-- The request --
Set out the listing from the line containing "Task: Toggle camera view in viewport" through the line containing "2432x1242 pixels." as a numbered list, omitting any blank lines.
··· Dataset excerpts ···
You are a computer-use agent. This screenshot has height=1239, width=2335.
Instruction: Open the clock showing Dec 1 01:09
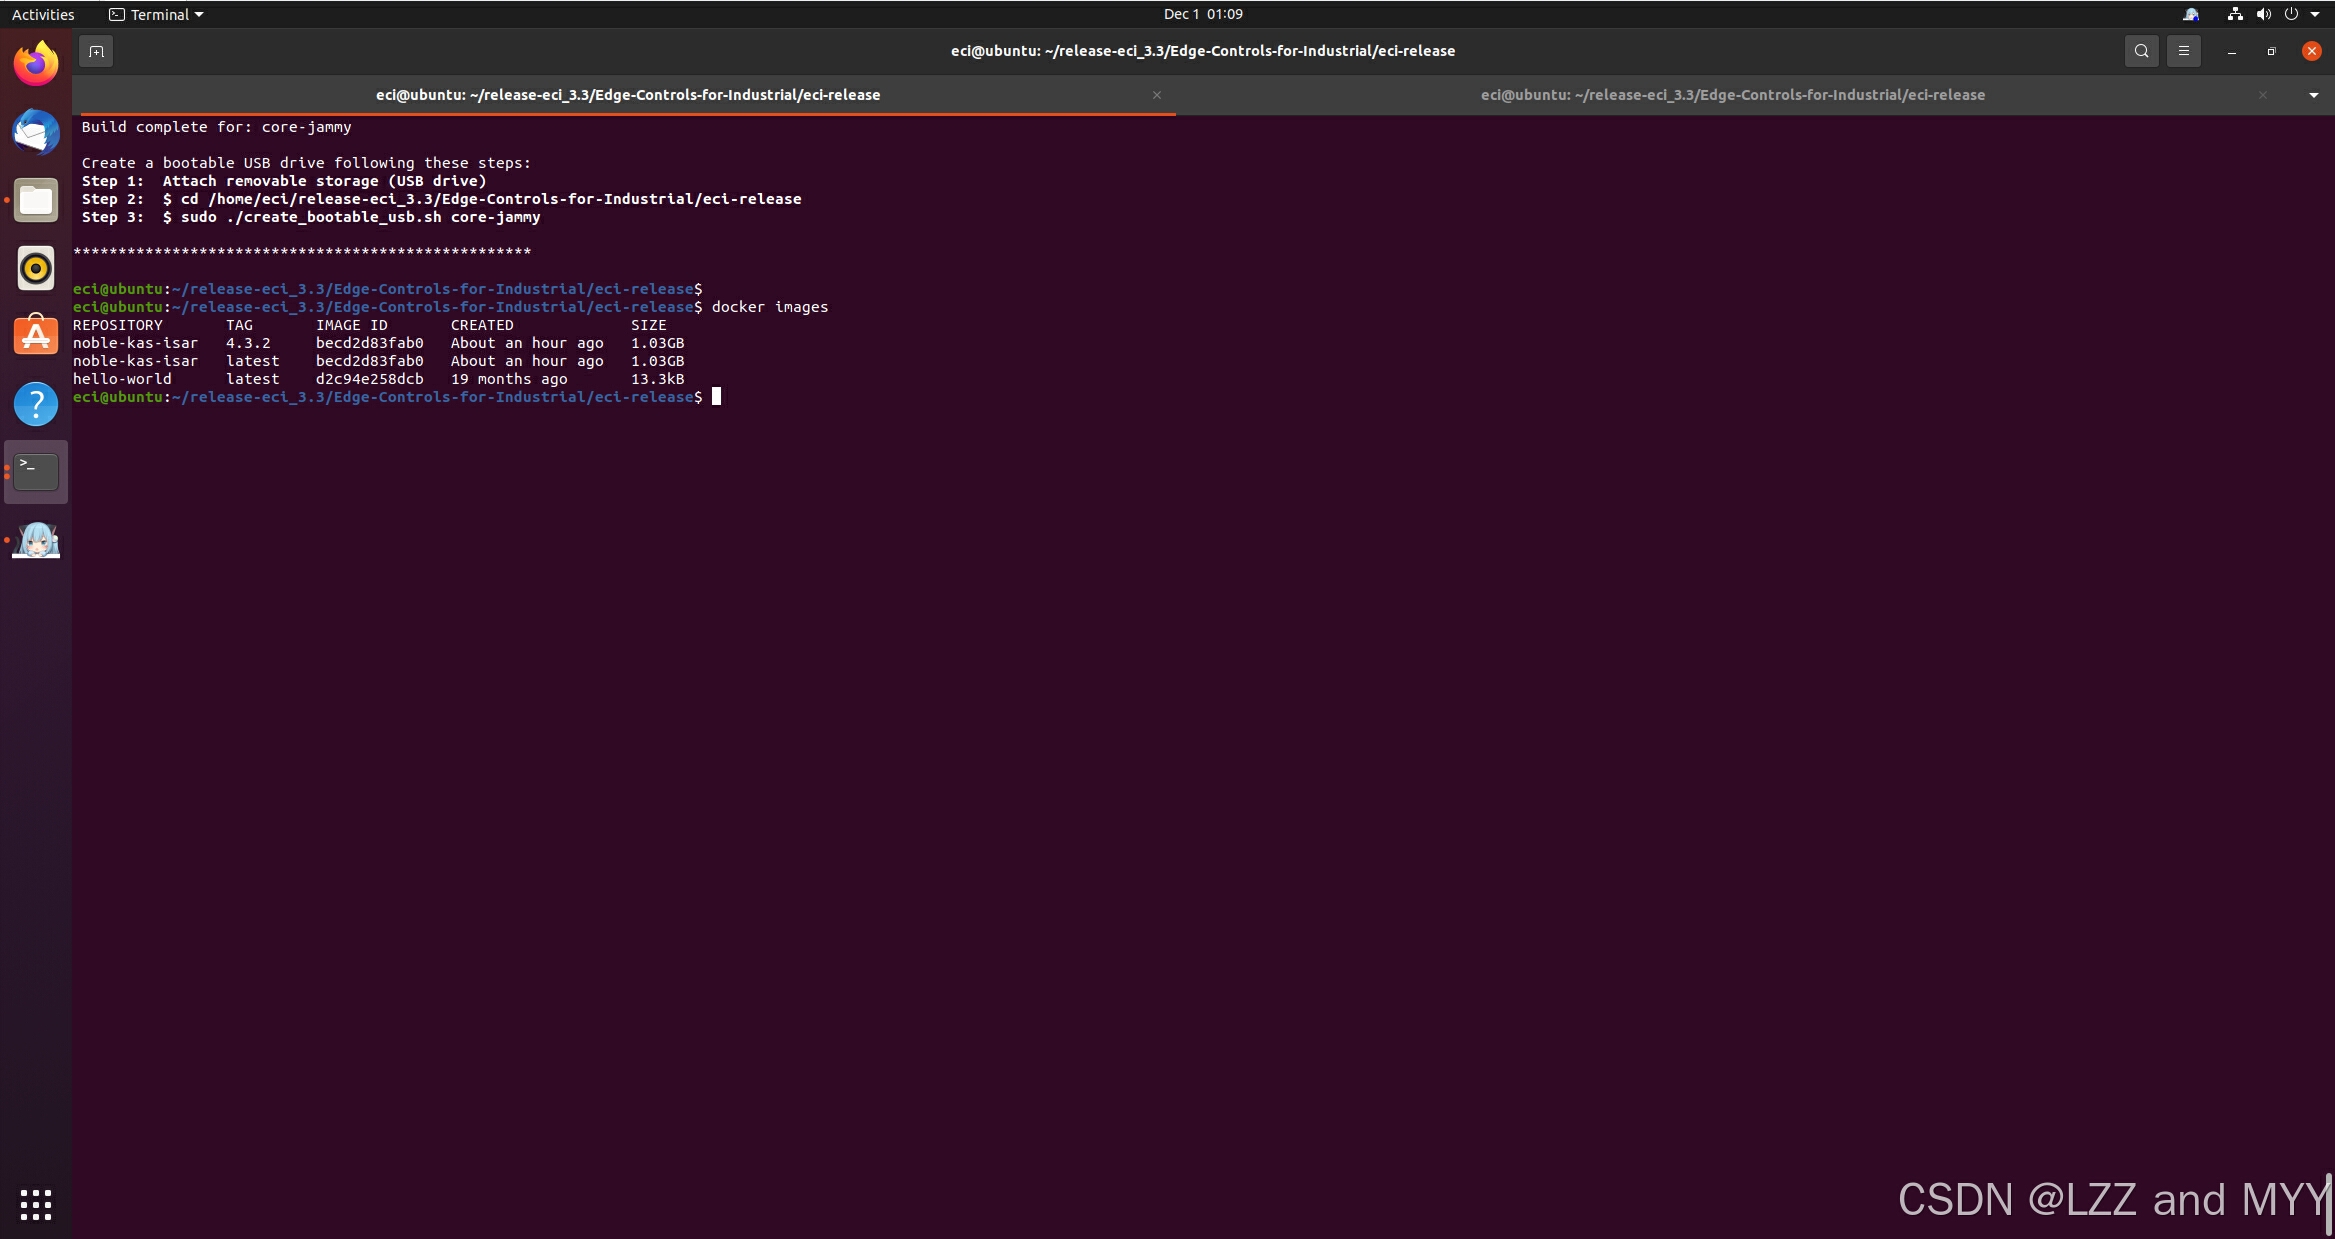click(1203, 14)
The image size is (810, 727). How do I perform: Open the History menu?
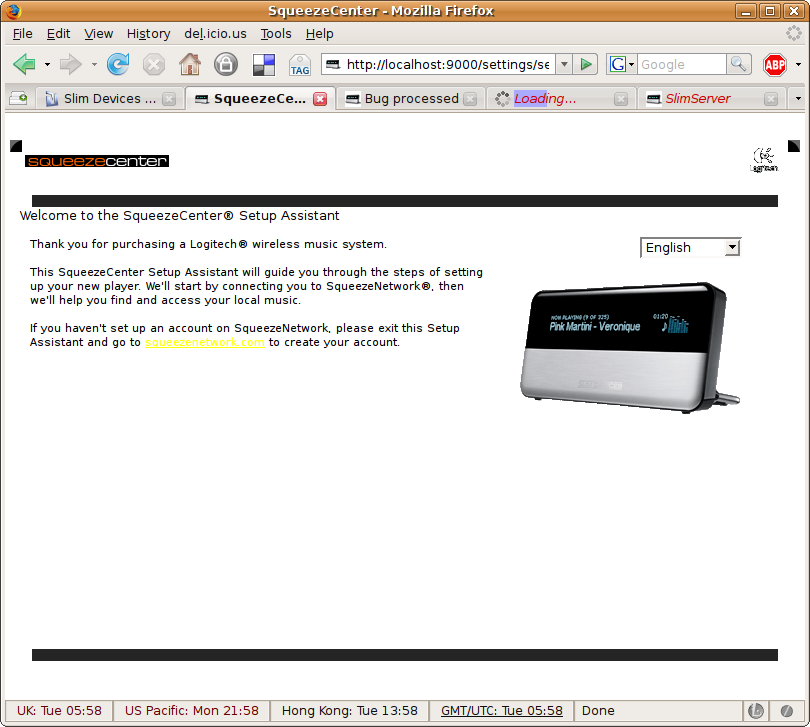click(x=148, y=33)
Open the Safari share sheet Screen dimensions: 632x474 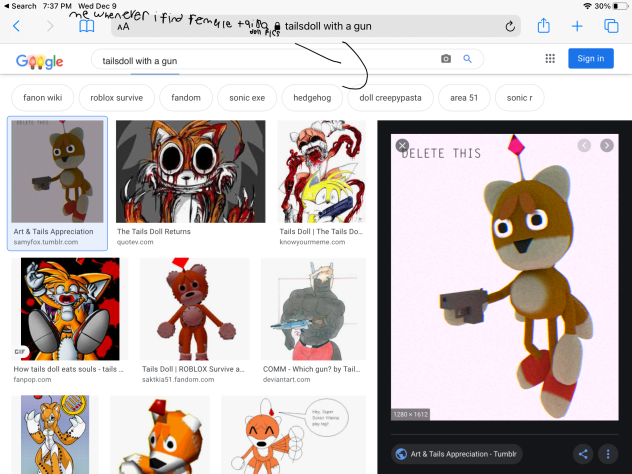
···
··· Dataset excerpts ···
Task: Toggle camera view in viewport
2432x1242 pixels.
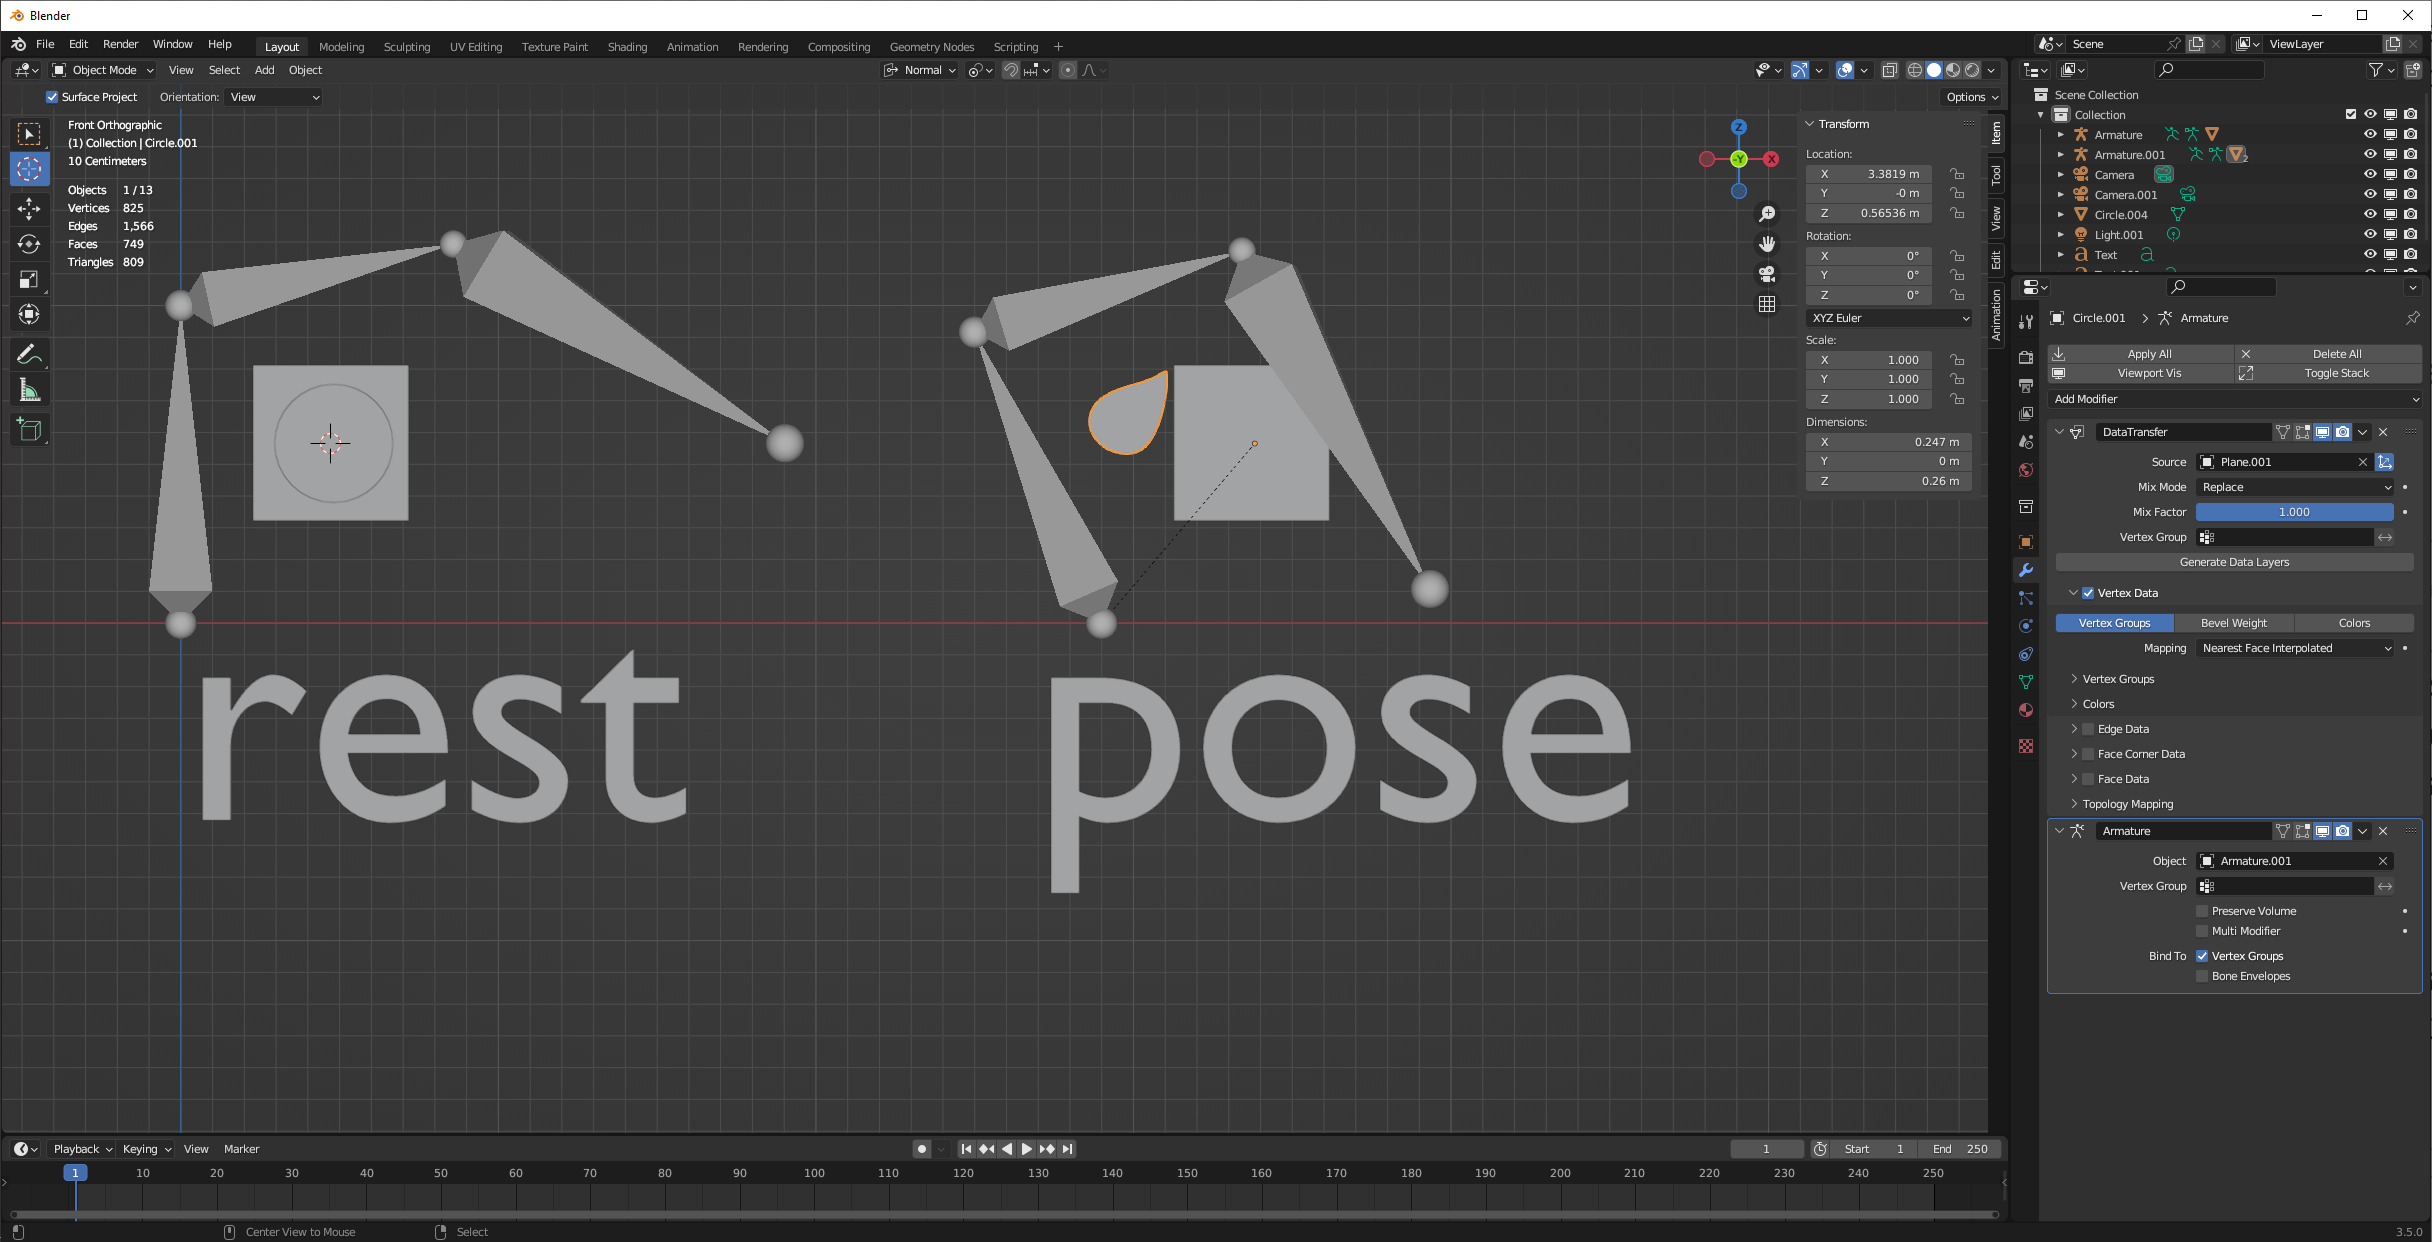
···
-- Solution to the problem --
1. Task: Toggle camera view in viewport
2. 2432x1242 pixels.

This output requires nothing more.